Second, the Court of Appeal's approach to the expression 'relating to' could have wider application and, according to the Court of Appeal, the fact that documents might relate to other persons or entities does not mean that they cannot also relate to the company. The expression "relating to the company" appears in Section 286B of the new ordinance, together with a coextensive power relating to (among other things) the "affairs or property of the company".(5)

Third, the proceedings in this case may yet give rise to an issue concerning (for example) the respondent's right to privacy, although unfortunately this issue does not appear to have been extensively argued before the first instance court. Therefore, the Court of Appeal appears to have been (understandably) reluctant to entertain much discussion in this regard.

For now, the result is an appeal judgment with which liquidators (and their lawyers) will be content and of which potential respondents must be mindful because it illustrates a strong judicial recognition of the importance of a liquidator's functions(6) – particularly where, for example, misfeasance is suspected on the part of a company's former officer.

For further information on this topic please contact David Smyth or Warren Ganesh at RPC by telephone (+852 2216 7000) or email ( or The RPC website can be accessed at


(1) [2015] 2 HKLRD 27 and [2016] 2 HKLRD 962.

(2) [2018] HKCA 252.

(3) For example, see Section 286B(1)(d): "produce any books and papers in the person's custody or power relating to the company or the promotion, formation, trade, dealings, affairs or property of the company".
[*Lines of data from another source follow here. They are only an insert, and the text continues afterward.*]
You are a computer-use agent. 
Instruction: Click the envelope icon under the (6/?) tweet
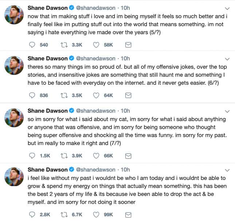tap(128, 95)
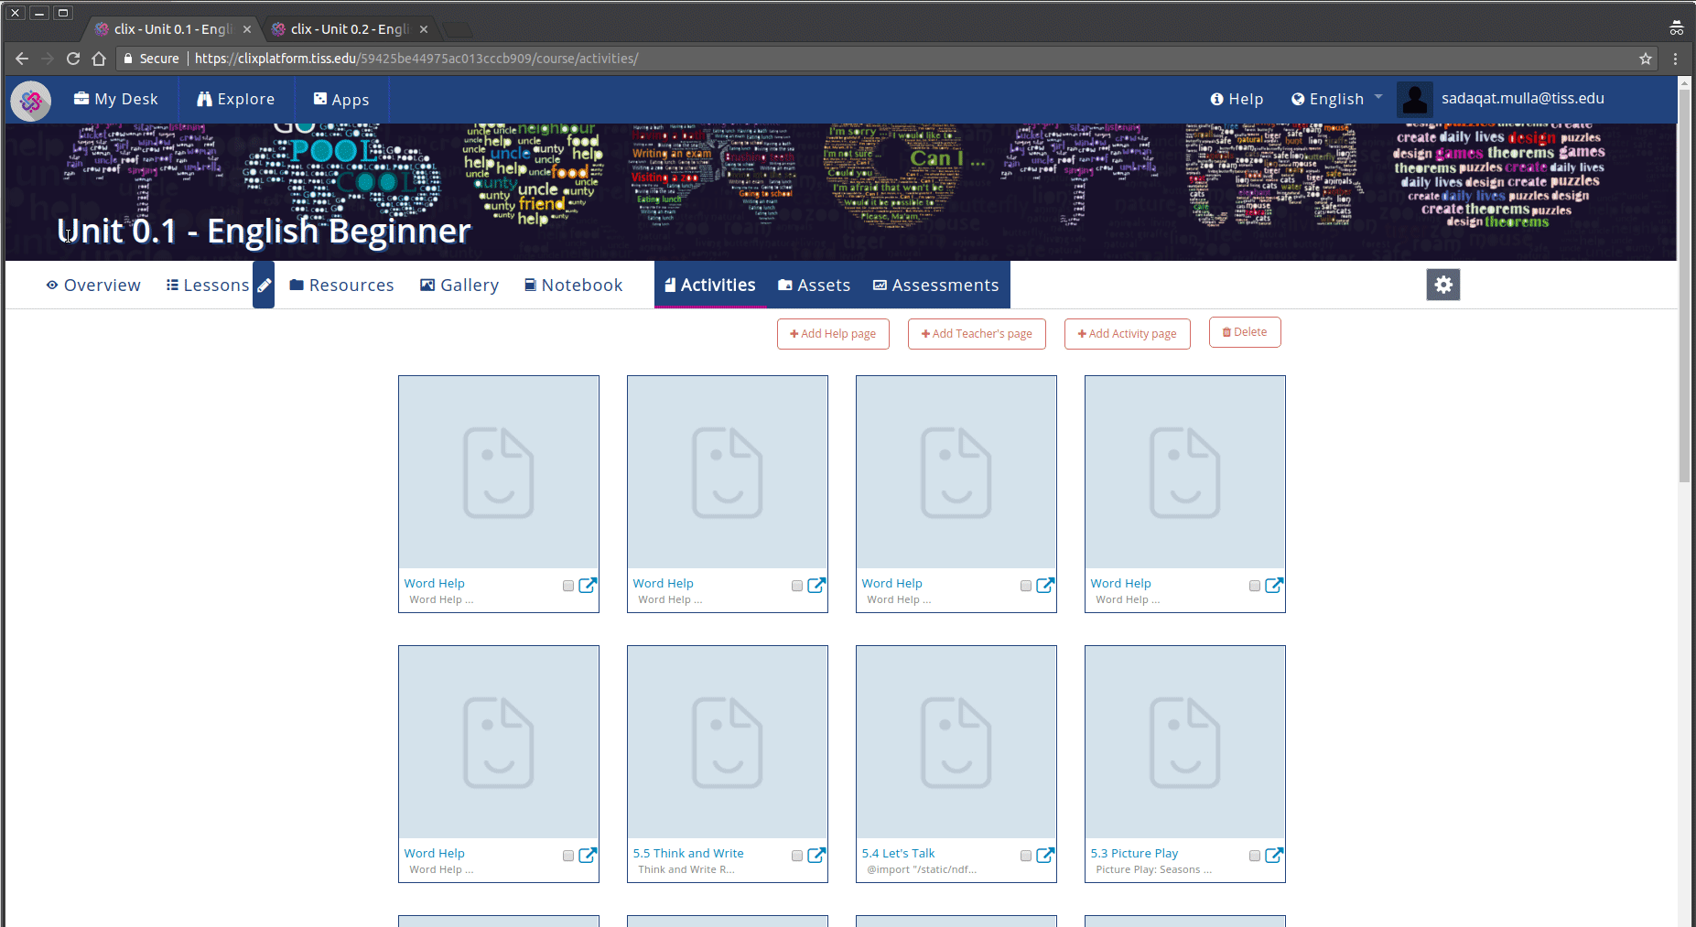The width and height of the screenshot is (1696, 927).
Task: Tick the checkbox for 5.5 Think and Write
Action: (797, 856)
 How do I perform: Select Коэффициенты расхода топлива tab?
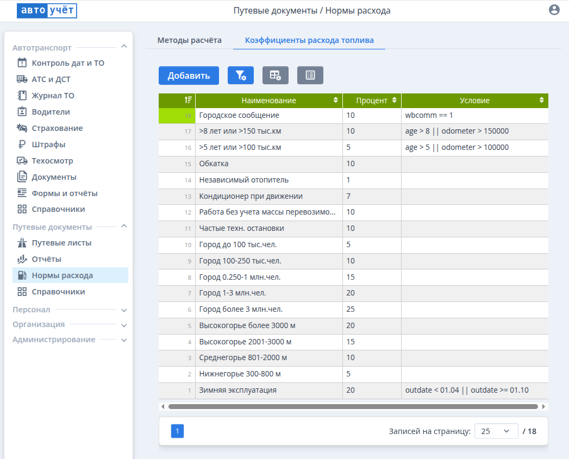tap(309, 40)
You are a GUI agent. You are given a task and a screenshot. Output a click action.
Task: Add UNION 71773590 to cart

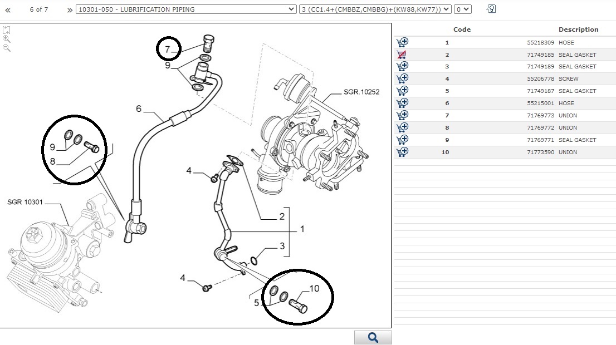[x=402, y=152]
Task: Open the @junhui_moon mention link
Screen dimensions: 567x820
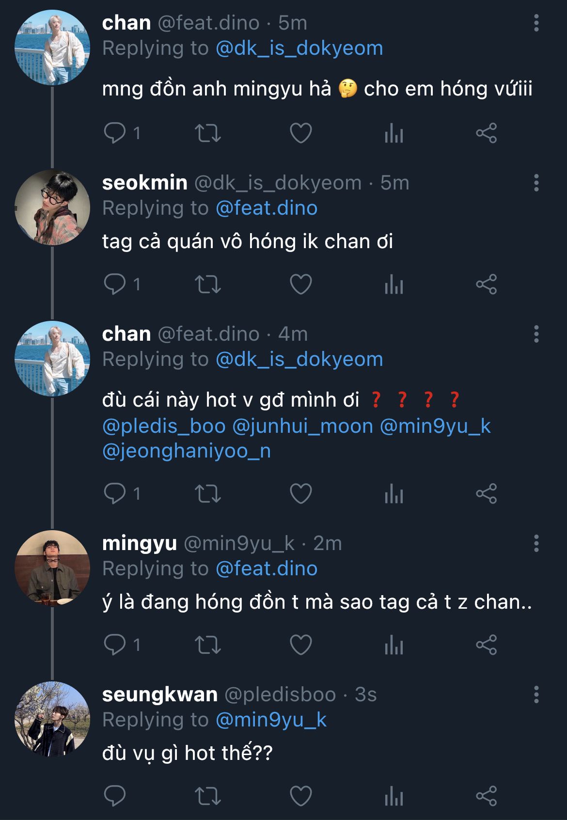Action: (302, 426)
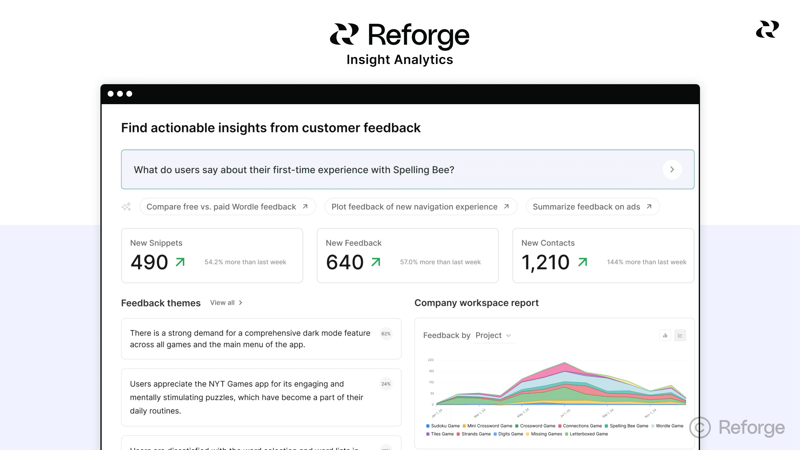800x450 pixels.
Task: Select the line chart view icon
Action: 680,335
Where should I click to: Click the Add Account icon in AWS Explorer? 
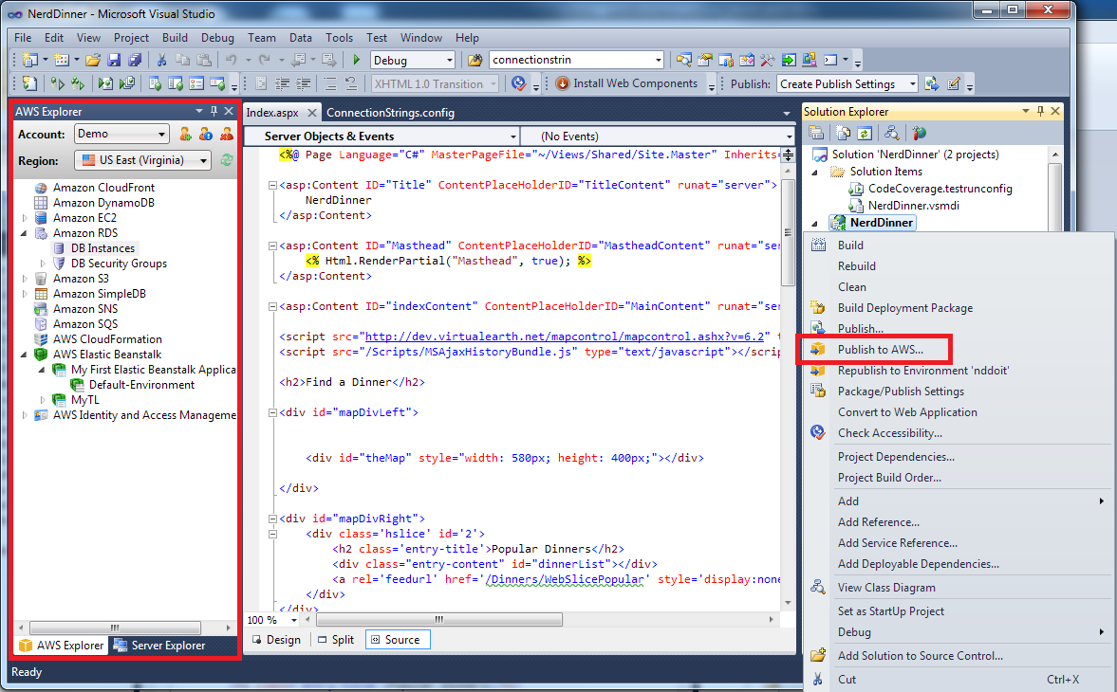[186, 135]
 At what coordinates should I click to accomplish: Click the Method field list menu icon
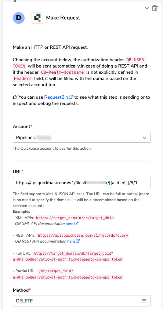click(x=144, y=301)
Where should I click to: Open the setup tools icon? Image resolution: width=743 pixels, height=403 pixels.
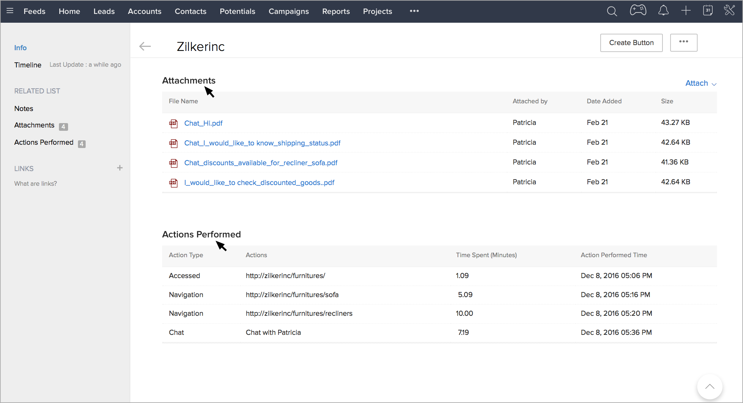click(x=729, y=10)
(4) Section 19 of the Interpretation and General Clauses Ordinance (Cap 1): "An Ordinance shall be deemed to be remedial and shall receive such fair, large and liberal construction and interpretation as will best ensure the attainment of the object of the Ordinance according to its true intent, meaning and spirit."

(5) Supra note 3.

(6) For the more academically minded, the judgment is a good example of the spirit of Section 19 of the Interpretation and General Clauses Ordinance in play. For legal historians, the judgment is an account of the legislative history of Section 221. If there is an appeal, the respondent might hope for a non-permanent judge of the Court of Final Appeal with a more literal approach to statutory interpretation (eg, with an Antipodean influence).